Given the shattered crystal, the extensively damaged dial and hands, the severely dented bezel and case, and the fact that a number of internal components were deeply lodged into the bridges and plates of the movement, we can only assume that the owner of this particular Rolex used his watch as a golf tee at some point during his weekend game.





    Rolex Repair Lesson #3: Don’t Let Your Watch Rust


The majority of the damage that results from moisture intrusion is not caused by the moisture itself, but rather the corrosion that takes place once the moisture reacts with the oxygen in the air and starts to eat into the surfaces of the watch’s delicate metal components. The amount of time that passes after moisture first appears inside a watch is often directly proportional to the amount of corrosion that will be present inside it.
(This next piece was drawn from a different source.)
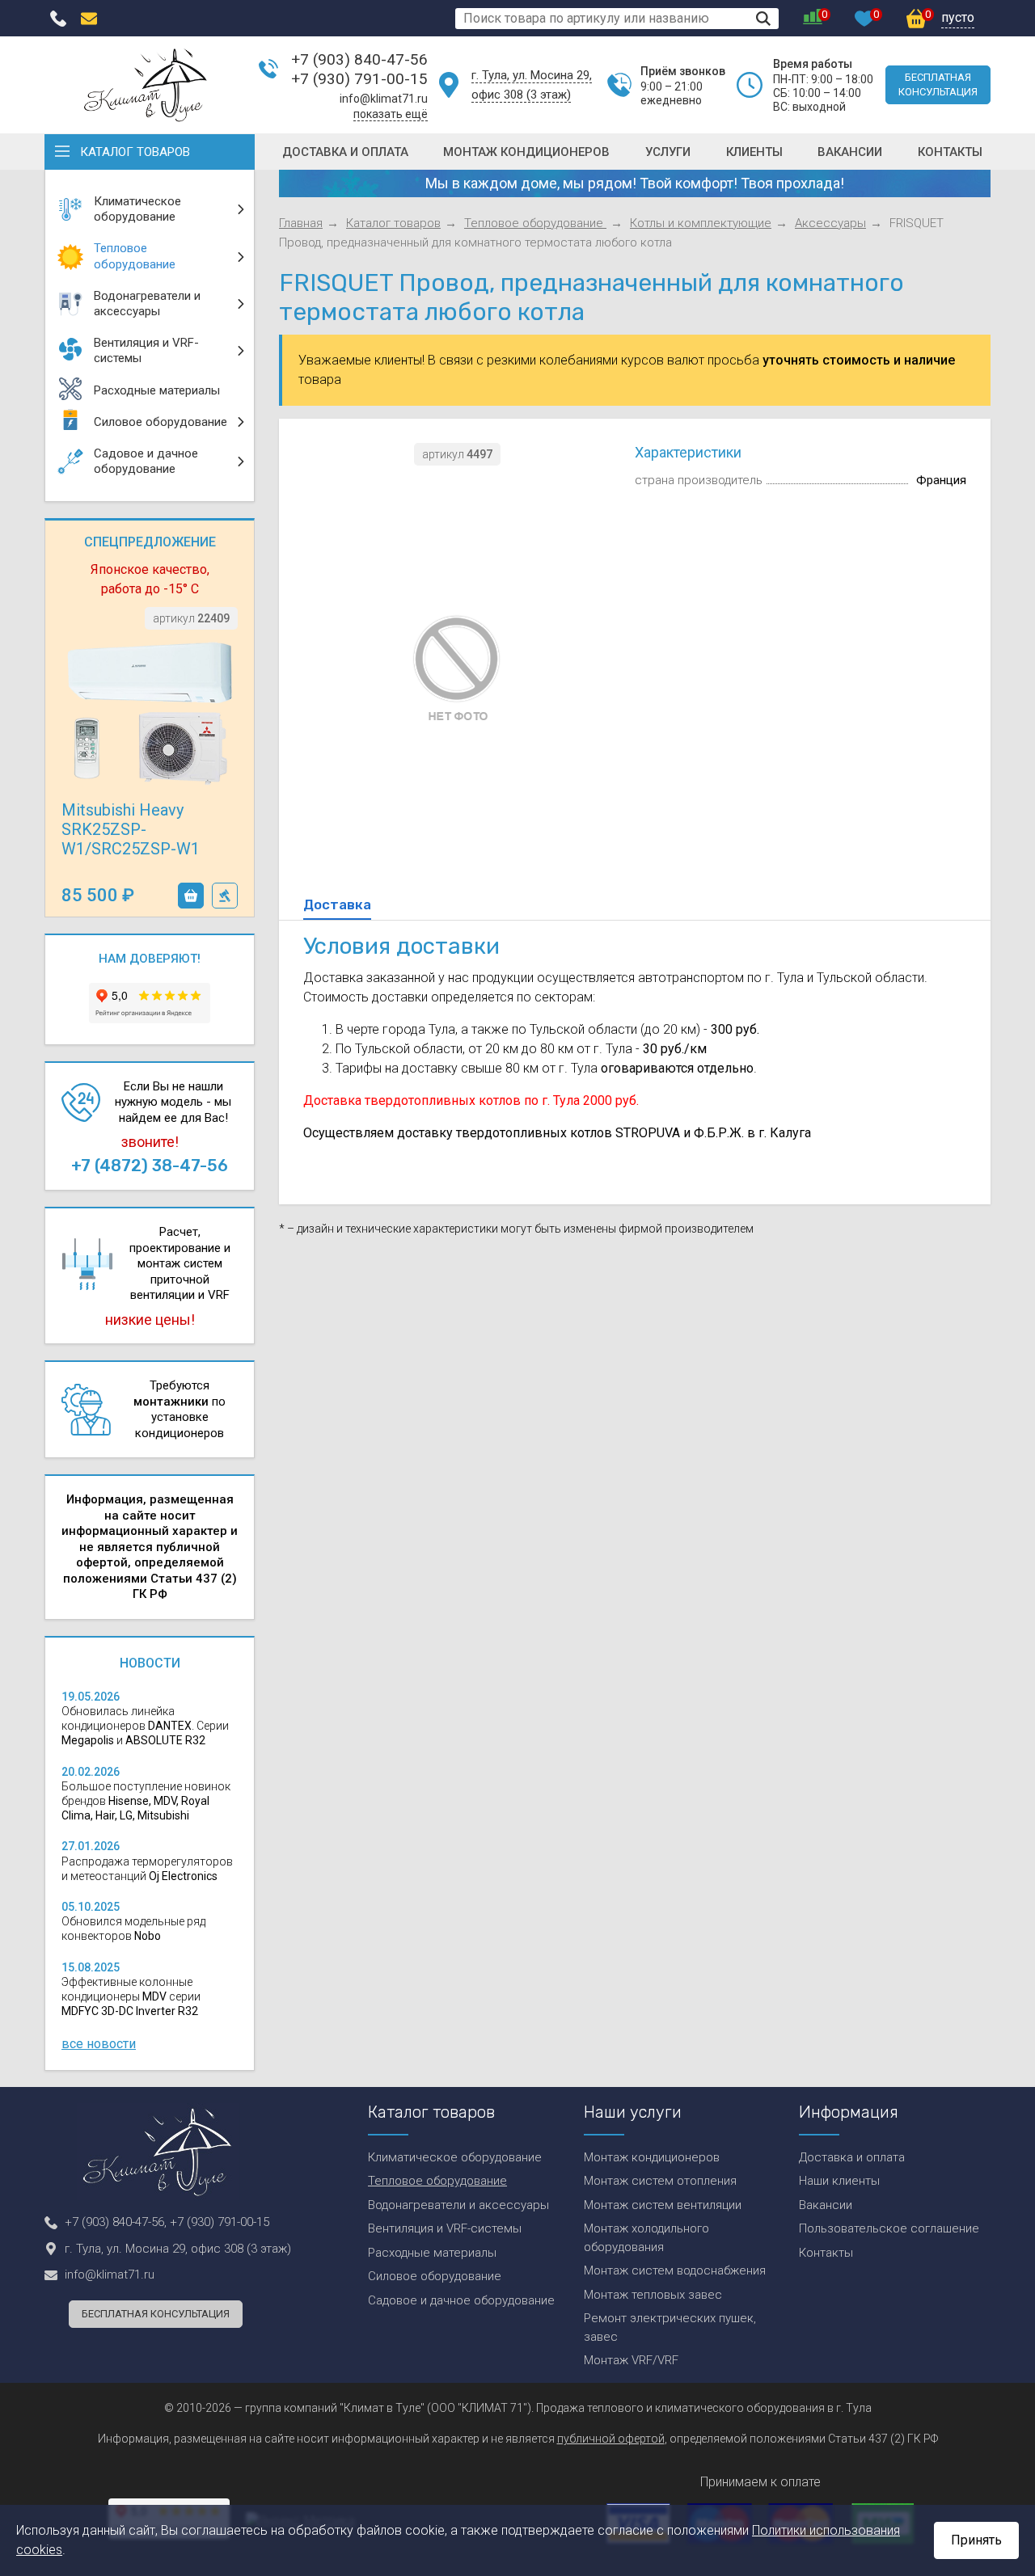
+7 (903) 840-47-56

As you can tell from the picture below, A LOT of time passed before this watch was sent to us for service. As a result, A LOT of corrosion was present on the movement. Although the owner of this Rolex may have found it interesting to watch the rust grow inside his watch, the amount of corrosion on the movement was extensive, and the majority of its internal components were compromised.
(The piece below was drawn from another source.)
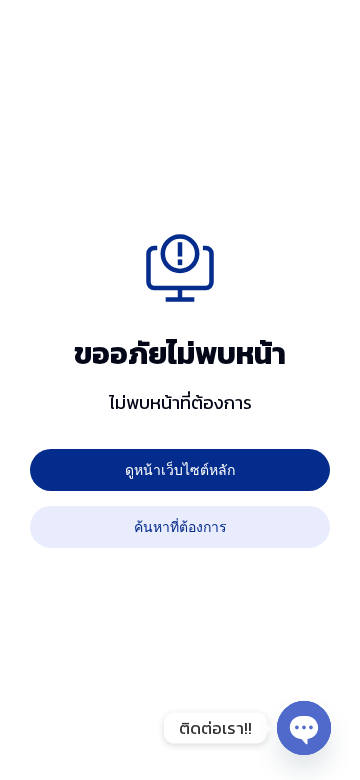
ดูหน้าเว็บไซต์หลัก (180, 469)
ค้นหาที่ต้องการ (180, 526)
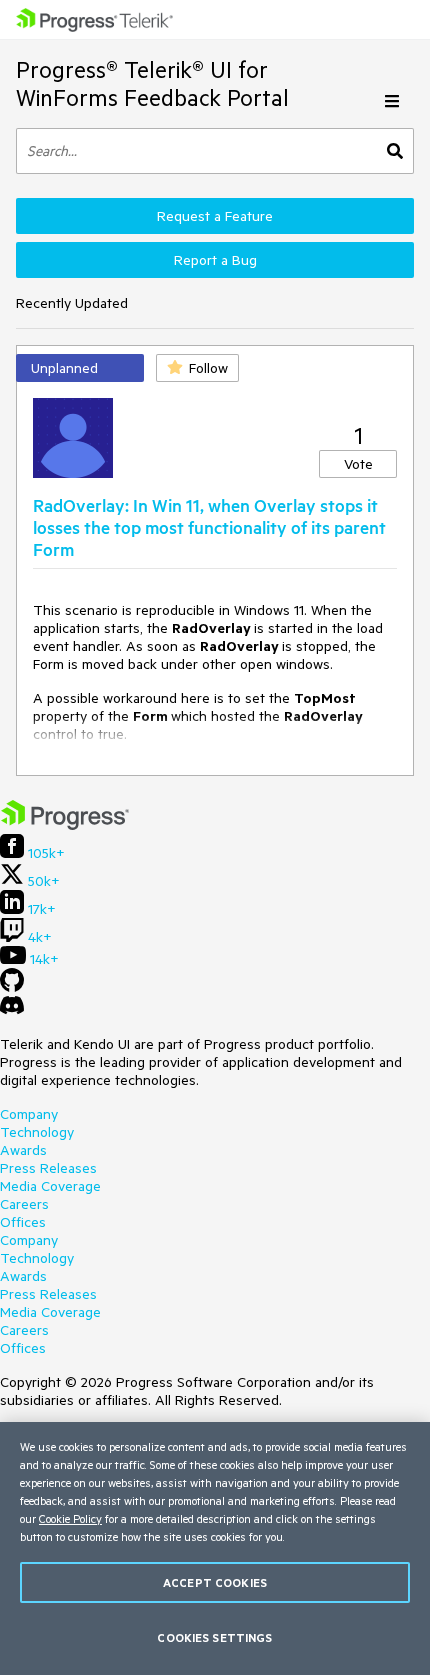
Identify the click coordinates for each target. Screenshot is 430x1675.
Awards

    Rolex Repair Lesson #4: Don’t Turn Your Watch into an Aquarium


Moisture inside a watch is never a good thing; however there is a difference between light condensation and a significant amount of liquid. The owner of this watch forgot to make sure that his crown was screwed down before he went in the water, and an extremely large amount of moisture entered his Rolex Datejust.

The amount of water – and the type of water can have a significant effect on the extent of the damage. Even light condensation has the potential to compromise the delicate internal components of a watch; however flooding a watch with dark, murky water and turning it into a miniature, wrist-mounted aquarium will almost always result in extensive damage.





    Rolex Repair Lesson #5: Don’t Use Your Watch as Sandpaper


Despite the robust build quality of Rolex watches, they still have the limitations of the materials from which they are constructed. Although metal is remarkably strong and durable, even Rolex’s proprietary alloys will wear down after repeated and prolonged contact with another surface.

The owner of this watch wore it on the same wrist as a large bracelet, which resulted in a significant amount of wear on the bottom edge of the watch from it rubbing against another metal surface for many years. Although the internal components of the watch were in decent condition, the extensive wear to the case and case-back prohibit the watch from ever being able to be sealed properly again.